▶ [Task brief] Could you set down the records word for word, starting at the very first line and going on through the line that contains "click(331, 374)", and leave the pictures out of your copy?
========================================================================
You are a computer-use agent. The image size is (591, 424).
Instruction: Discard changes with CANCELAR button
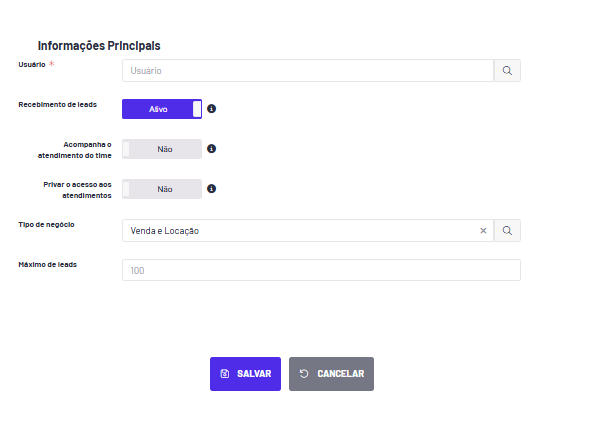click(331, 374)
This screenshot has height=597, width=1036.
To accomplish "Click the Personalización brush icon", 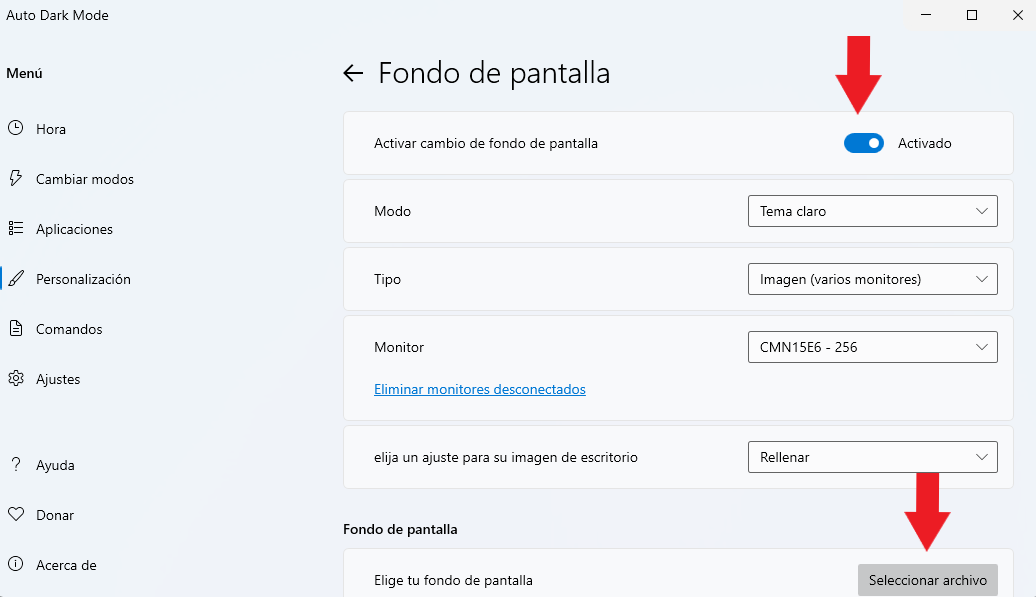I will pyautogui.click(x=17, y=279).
========================================================================
▶ [The output]
You are a computer-use agent. The image size is (591, 424).
Instruction: Discard changes with CANCELAR button
click(331, 374)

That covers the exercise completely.